Vuelvo al impacto fuera de Israel y al esfuerzo de los medios por cubrir las manifestaciones en Kaplan sugiriendo que en Israel todos odian a Netanyahu. Es de un simplismo que asusta, pero que se repite cada vez que no se desea hacer el mínimo ejercicio intelectual de considerar el voto de todo un país. Después van a Nueva York y se sorprenden por la victoria de un Trump. Son los porteños que no entienden cómo ganó Milei, o los progres que no entienden cómo puede ser Bukele tan votado. Los mismos cuyo análisis de la política internacional se remite a llamar “loco” a Putin, “extremista” a Bukele , “sacado” a Trump, “facho” a Bolsonaro o “zurdo” a Lula. Estamos hablando de líderes que, nos gusten o no, cuentan con un apoyo masivo. No defiendo sus modos ni sus gestiones. Me limito a respetar al votante local.
De la enorme lista que podríamos hacer de grandes líderes políticos populares de los últimos 30 años, de Cristina Kirchner a Milei, de Putin a Trump y de Bukele a Lula, el más capacitado de todos es Benjamin Netanyahu. No es una opinión, los datos lo confirman. Ninguno ha logrado ser tan trascendente para su país durante tanto tiempo y de manera tan legítima. Ninguno ha sabido surfear críticas, situaciones adversas y tropiezos como Bibi. Y ninguno ha logrado mantener un núcleo duro de apoyo tan fiel durante tantos años.

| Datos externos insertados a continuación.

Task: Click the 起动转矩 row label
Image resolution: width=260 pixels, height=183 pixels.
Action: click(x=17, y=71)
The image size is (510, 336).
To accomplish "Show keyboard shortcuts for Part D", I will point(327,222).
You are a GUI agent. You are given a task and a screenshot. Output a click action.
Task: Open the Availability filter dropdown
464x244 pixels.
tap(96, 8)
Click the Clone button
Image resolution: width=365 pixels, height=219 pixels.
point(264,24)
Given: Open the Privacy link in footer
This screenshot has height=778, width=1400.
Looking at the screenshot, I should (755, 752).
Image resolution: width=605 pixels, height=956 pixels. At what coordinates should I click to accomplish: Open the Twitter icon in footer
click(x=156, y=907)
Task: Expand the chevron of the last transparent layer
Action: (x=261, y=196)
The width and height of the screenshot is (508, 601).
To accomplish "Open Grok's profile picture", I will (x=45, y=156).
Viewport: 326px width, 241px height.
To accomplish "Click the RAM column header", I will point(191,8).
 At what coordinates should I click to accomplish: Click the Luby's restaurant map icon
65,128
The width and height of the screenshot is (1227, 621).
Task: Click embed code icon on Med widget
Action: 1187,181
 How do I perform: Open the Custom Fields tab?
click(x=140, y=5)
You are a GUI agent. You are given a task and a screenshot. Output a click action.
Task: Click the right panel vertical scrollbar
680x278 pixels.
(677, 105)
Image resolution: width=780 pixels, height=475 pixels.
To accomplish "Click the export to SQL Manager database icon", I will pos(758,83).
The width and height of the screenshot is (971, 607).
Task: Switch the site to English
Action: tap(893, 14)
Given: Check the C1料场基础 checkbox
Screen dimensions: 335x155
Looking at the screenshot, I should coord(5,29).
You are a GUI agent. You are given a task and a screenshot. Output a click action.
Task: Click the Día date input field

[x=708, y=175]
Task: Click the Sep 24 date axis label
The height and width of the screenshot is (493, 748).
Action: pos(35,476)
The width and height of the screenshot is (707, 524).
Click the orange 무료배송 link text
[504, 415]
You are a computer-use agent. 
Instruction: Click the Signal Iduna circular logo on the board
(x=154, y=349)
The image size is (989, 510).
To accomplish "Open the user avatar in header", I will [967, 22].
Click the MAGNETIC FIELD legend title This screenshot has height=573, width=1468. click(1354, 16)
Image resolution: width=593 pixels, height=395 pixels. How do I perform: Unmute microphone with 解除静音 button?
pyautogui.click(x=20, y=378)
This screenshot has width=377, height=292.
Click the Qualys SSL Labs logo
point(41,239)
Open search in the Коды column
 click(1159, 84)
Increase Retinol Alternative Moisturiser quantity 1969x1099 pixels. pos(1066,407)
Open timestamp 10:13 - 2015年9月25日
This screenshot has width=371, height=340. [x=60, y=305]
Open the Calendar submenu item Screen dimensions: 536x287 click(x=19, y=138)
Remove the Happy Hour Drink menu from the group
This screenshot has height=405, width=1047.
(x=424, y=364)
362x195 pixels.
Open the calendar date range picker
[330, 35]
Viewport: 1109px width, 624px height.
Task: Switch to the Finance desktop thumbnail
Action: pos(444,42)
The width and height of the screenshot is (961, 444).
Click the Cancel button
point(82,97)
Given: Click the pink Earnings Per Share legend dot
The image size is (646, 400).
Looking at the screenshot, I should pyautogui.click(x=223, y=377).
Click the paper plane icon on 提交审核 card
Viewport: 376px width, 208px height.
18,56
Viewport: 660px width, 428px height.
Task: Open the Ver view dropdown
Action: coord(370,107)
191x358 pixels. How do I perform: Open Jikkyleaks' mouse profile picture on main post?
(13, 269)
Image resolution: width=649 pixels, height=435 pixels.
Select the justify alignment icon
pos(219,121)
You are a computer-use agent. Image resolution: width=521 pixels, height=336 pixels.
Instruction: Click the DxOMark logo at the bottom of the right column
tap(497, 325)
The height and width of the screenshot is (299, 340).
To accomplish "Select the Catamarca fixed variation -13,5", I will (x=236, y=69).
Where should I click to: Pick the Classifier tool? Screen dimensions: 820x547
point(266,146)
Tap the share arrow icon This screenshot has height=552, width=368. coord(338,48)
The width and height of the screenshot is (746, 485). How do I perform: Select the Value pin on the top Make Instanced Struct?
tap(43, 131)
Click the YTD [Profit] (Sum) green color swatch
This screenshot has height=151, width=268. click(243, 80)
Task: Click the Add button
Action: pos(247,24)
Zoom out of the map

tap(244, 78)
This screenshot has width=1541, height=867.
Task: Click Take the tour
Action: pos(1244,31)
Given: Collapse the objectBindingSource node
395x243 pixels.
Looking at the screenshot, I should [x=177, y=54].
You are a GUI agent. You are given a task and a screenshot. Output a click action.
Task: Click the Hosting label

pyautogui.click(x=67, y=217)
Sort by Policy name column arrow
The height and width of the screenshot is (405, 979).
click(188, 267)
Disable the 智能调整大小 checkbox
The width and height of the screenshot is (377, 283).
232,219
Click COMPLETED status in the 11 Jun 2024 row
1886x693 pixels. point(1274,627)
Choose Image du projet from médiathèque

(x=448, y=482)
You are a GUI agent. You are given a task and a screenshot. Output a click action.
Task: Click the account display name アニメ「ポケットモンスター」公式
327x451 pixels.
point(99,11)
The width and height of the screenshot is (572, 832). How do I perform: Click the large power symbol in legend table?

Por más que los periodistas internacionales se escandalicen, y por más que los medios no lo transmitan, Netanyahu, con guerra y todo, sigue teniendo un apoyo masivo en Israel. Porque entiende como nadie el concepto de “divide y reinarás”. Porque teje alianzas como pocos. Y porque, aunque a Stephen King le cueste comprenderlo, a sus 74 años, Bibi, sigue siendo el que mejor sabe leer qué pretende de un político el israelí promedio.